INPUT MATERIAL:

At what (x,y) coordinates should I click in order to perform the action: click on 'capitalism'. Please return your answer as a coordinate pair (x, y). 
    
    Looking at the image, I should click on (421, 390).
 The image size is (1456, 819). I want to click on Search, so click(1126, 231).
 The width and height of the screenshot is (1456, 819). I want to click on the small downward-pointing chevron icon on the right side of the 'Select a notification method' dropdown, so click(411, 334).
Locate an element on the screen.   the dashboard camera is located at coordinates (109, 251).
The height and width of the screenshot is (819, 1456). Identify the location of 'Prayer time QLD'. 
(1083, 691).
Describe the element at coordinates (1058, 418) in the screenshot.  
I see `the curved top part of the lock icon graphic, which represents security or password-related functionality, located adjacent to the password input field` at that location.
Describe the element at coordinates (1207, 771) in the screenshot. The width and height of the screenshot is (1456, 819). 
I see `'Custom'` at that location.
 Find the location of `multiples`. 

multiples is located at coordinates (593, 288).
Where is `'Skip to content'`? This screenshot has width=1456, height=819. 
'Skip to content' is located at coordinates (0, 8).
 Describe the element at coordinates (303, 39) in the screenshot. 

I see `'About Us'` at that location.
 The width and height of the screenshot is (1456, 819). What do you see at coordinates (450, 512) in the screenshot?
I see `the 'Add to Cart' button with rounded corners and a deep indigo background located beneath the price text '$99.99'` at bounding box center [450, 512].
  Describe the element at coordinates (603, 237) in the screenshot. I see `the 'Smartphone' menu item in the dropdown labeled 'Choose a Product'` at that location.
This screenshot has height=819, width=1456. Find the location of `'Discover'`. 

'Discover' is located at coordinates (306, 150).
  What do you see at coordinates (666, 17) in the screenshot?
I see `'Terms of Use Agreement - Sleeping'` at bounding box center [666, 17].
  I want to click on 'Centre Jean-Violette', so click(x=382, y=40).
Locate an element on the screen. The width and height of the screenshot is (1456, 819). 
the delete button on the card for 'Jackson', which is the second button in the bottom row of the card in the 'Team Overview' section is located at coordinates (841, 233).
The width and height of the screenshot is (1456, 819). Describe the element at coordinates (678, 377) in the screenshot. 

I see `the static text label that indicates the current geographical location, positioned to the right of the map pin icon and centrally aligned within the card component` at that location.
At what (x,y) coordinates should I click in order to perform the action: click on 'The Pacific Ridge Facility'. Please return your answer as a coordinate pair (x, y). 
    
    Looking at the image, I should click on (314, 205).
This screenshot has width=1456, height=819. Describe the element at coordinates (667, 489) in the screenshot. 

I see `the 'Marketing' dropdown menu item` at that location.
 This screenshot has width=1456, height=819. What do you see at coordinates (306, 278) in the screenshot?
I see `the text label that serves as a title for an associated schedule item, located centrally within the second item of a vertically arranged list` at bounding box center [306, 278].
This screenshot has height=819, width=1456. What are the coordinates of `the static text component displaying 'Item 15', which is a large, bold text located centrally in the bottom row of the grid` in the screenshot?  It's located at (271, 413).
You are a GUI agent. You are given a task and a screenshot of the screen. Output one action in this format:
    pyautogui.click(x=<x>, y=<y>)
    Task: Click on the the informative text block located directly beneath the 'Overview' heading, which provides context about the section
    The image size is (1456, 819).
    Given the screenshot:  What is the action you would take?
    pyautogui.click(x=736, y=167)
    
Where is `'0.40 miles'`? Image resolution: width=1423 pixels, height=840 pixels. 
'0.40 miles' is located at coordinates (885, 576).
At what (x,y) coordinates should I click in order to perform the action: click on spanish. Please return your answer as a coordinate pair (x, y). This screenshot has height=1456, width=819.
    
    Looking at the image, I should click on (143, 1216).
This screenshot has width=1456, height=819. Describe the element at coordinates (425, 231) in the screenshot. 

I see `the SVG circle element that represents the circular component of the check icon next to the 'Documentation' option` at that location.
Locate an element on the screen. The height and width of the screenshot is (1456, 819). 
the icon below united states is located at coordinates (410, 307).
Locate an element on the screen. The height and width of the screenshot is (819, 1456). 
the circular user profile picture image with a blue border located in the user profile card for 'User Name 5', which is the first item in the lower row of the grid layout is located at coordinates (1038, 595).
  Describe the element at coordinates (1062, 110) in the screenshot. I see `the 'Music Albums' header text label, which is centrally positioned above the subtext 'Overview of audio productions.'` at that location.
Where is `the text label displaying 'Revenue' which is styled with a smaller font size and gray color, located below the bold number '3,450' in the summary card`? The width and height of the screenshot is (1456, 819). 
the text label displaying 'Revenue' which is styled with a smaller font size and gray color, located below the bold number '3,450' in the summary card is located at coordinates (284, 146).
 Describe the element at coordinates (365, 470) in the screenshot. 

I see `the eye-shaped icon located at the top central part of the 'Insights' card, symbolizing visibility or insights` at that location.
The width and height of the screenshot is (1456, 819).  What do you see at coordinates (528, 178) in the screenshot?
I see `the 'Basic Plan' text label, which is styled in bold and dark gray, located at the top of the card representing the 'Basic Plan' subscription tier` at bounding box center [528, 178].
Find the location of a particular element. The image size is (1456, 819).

WHAT YOU HAVE TO DO: Copy all of the material above, reproducing every line word for word.

THE ANSWER:
At what (x,y) coordinates should I click in order to perform the action: click on 'capitalism'. Please return your answer as a coordinate pair (x, y). 
    
    Looking at the image, I should click on (421, 390).
 The image size is (1456, 819). I want to click on Search, so click(1126, 231).
 The width and height of the screenshot is (1456, 819). I want to click on the small downward-pointing chevron icon on the right side of the 'Select a notification method' dropdown, so click(411, 334).
Locate an element on the screen.   the dashboard camera is located at coordinates (109, 251).
The height and width of the screenshot is (819, 1456). Identify the location of 'Prayer time QLD'. 
(1083, 691).
Describe the element at coordinates (1058, 418) in the screenshot.  
I see `the curved top part of the lock icon graphic, which represents security or password-related functionality, located adjacent to the password input field` at that location.
Describe the element at coordinates (1207, 771) in the screenshot. The width and height of the screenshot is (1456, 819). 
I see `'Custom'` at that location.
 Find the location of `multiples`. 

multiples is located at coordinates (593, 288).
Where is `'Skip to content'`? This screenshot has width=1456, height=819. 
'Skip to content' is located at coordinates (0, 8).
 Describe the element at coordinates (303, 39) in the screenshot. 

I see `'About Us'` at that location.
 The width and height of the screenshot is (1456, 819). What do you see at coordinates (450, 512) in the screenshot?
I see `the 'Add to Cart' button with rounded corners and a deep indigo background located beneath the price text '$99.99'` at bounding box center [450, 512].
  Describe the element at coordinates (603, 237) in the screenshot. I see `the 'Smartphone' menu item in the dropdown labeled 'Choose a Product'` at that location.
This screenshot has height=819, width=1456. Find the location of `'Discover'`. 

'Discover' is located at coordinates (306, 150).
  What do you see at coordinates (666, 17) in the screenshot?
I see `'Terms of Use Agreement - Sleeping'` at bounding box center [666, 17].
  I want to click on 'Centre Jean-Violette', so click(x=382, y=40).
Locate an element on the screen. The width and height of the screenshot is (1456, 819). 
the delete button on the card for 'Jackson', which is the second button in the bottom row of the card in the 'Team Overview' section is located at coordinates (841, 233).
The width and height of the screenshot is (1456, 819). Describe the element at coordinates (678, 377) in the screenshot. 

I see `the static text label that indicates the current geographical location, positioned to the right of the map pin icon and centrally aligned within the card component` at that location.
At what (x,y) coordinates should I click in order to perform the action: click on 'The Pacific Ridge Facility'. Please return your answer as a coordinate pair (x, y). 
    
    Looking at the image, I should click on (314, 205).
This screenshot has width=1456, height=819. Describe the element at coordinates (667, 489) in the screenshot. 

I see `the 'Marketing' dropdown menu item` at that location.
 This screenshot has width=1456, height=819. What do you see at coordinates (306, 278) in the screenshot?
I see `the text label that serves as a title for an associated schedule item, located centrally within the second item of a vertically arranged list` at bounding box center [306, 278].
This screenshot has height=819, width=1456. What are the coordinates of `the static text component displaying 'Item 15', which is a large, bold text located centrally in the bottom row of the grid` in the screenshot?  It's located at (271, 413).
You are a GUI agent. You are given a task and a screenshot of the screen. Output one action in this format:
    pyautogui.click(x=<x>, y=<y>)
    Task: Click on the the informative text block located directly beneath the 'Overview' heading, which provides context about the section
    The image size is (1456, 819).
    Given the screenshot:  What is the action you would take?
    pyautogui.click(x=736, y=167)
    
Where is `'0.40 miles'`? Image resolution: width=1423 pixels, height=840 pixels. 
'0.40 miles' is located at coordinates (885, 576).
At what (x,y) coordinates should I click in order to perform the action: click on spanish. Please return your answer as a coordinate pair (x, y). This screenshot has height=1456, width=819.
    
    Looking at the image, I should click on (143, 1216).
This screenshot has width=1456, height=819. Describe the element at coordinates (425, 231) in the screenshot. 

I see `the SVG circle element that represents the circular component of the check icon next to the 'Documentation' option` at that location.
Locate an element on the screen. The height and width of the screenshot is (1456, 819). 
the icon below united states is located at coordinates (410, 307).
Locate an element on the screen. The height and width of the screenshot is (819, 1456). 
the circular user profile picture image with a blue border located in the user profile card for 'User Name 5', which is the first item in the lower row of the grid layout is located at coordinates (1038, 595).
  Describe the element at coordinates (1062, 110) in the screenshot. I see `the 'Music Albums' header text label, which is centrally positioned above the subtext 'Overview of audio productions.'` at that location.
Where is `the text label displaying 'Revenue' which is styled with a smaller font size and gray color, located below the bold number '3,450' in the summary card`? The width and height of the screenshot is (1456, 819). 
the text label displaying 'Revenue' which is styled with a smaller font size and gray color, located below the bold number '3,450' in the summary card is located at coordinates (284, 146).
 Describe the element at coordinates (365, 470) in the screenshot. 

I see `the eye-shaped icon located at the top central part of the 'Insights' card, symbolizing visibility or insights` at that location.
The width and height of the screenshot is (1456, 819).  What do you see at coordinates (528, 178) in the screenshot?
I see `the 'Basic Plan' text label, which is styled in bold and dark gray, located at the top of the card representing the 'Basic Plan' subscription tier` at bounding box center [528, 178].
Find the location of a particular element. The image size is (1456, 819).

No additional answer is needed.